Sunday, January 28, 2018

Children

I had fourteen messages piled up on the phone and it didn't ring even once. It is my family suddenly burst into conversation. Only a few of them identify with a name, the rest show only as numbers so I don't know who's doing the talking until they fit into a pattern,  but I see they are talking about Daniel being adorable. Whatever they're referring to isn't showing. I resist pressing buttons to explore and dig deeper because when I do the phone calls people right up and I cannot make it stop once it's started. I end up calling my sister at 3:00 in the morning.

Then today on my laptop this message showed up. Twice. This must have been what they were talking about. Daniel made a card and sent it to his relatives.


So I made one and sent it to Daniel. 


The boys are learning this at their school. In the van, they showed me what they know without any prompting.
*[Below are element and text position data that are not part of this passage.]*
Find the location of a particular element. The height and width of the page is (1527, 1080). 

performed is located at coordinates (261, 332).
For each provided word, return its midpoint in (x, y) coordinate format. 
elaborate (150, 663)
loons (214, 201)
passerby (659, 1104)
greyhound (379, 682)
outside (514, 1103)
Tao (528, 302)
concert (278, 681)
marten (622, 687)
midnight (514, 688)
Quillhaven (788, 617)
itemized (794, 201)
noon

They imagined they'd have me stumped with their secret language by springing it on me. And my brother never mentioned it. This is not how you say "I love you back." The real way is too easy, at this point, too universal. As you know yourself, it's the letters "i" and "L" and "y" all at once. And "back to you" is to push that configuration forward. Very eloquent. Very simple. 

And I never spell "b.a.c.k." in your direction. For the word "back." Right or wrong, I copy what I saw the first time decades ago. A finger tip touching the base of a "b" and pushing it back to the shoulder. With exaggerated mouth saying "back." So the plosive bilabial  b and the voiceless velar stop k can be easily lipread.  I also saw the index fingers of both hands reach over a shoulder and touch the top of the back in the same spot, but that is rebus in English and done by a deaf man from a large family of mixed deaf and hearing and the most knowledgeable in English of any deaf person I know. He mixes a lot of English for advantage when talking to hearing people. He knows it will work even though "Go back (to Houston)" has nothing to with your scapula. 

I just thought it would be fun for Daniel to puzzle this out.

But about children. I love young people to death. They prove themselves everyday. Within minutes. Within a single half block. Three times. Allow me a simple anecdote that repeats what I've said often involving a very tight area. 

It's nighttime, near closing, and I cross Broadway to the bodega for a gallon of milk. On the sidewalk at the corner where sidewalks meet, I intersect a dark male in shadows concealed by his hood. I turn my head and say "Hi." He does not respond. 

As I reach for the large heavy wooden door, without me seeing, the man had rushed forward swiftly, spun around in a sheepdog maneuver behind me, his arm juts forward beside me and pushes the door, the young man slips past me and in front of me to step inside the store and pull the door open. I pass him inside the store and he departs. "Thank you for that." 

"You're welcome." His business is in the opposite direction to this. All that stepping up and speeding just to help me with a door. And I don't need any help with doors.

Although steps are a problem. There is nothing anyone can do to help with those. I'm on my own with steps. 

Then, back on my side of Broadway, into the bottle shop for a 12-pack of Coke. I have a gallon of milk and 12-pack of Coke in my backpack. The weight of it shoves my heels into the floor. The first time this day I can actually feel where the floor is. I like it. The doors back out onto sidewalk along Broadway are two sets of large double glass doors. Again, a young woman races though the set behind me to open the set in front of me. She holds it open, I go through and another man follows. The woman and the man step ahead of me. They're going to the same place as I am but they're well ahead of me. They're well within their rights with no social faux pas against them to ignore my coming and going. They could act like they don't even see me. They could be in the elevator down the hall well ahead of me. Instead, the woman yells back at me, "Are you coming through here?" I answer "Yes," and they both wait in the cold with the door opened until I catch up. 

I say to them as I pass through, "and there I was thinking, those two people shot ahead of me by their superior mobility." They cracked up laughing behind me. It wasn't that funny. Their mobility is not superior, it's normal, but it's superior to me, and apparently admitting that is funny to young people. My point is, my physical situation being visible affords young people to be spectacular citizens. And they show this to me directly every day by simple things like this, just crossing the street. And that's why I adore them. Again, nothing that I read online about young people matches my daily and intimate experience. 




   

2 comments:

ricpic said...

I guarantee that I LOVE YOU card, if it were blown up to 8' X 10', could get gallery representation. It fits all the art world criteria. The lettering is not only faux primitive it also breaks the frame. Cutting edge stuff. At the right gallery 50K at least.

edutcher said...

Kids, any age, can't wait to show you what they know.

It's one of the coolest things about them.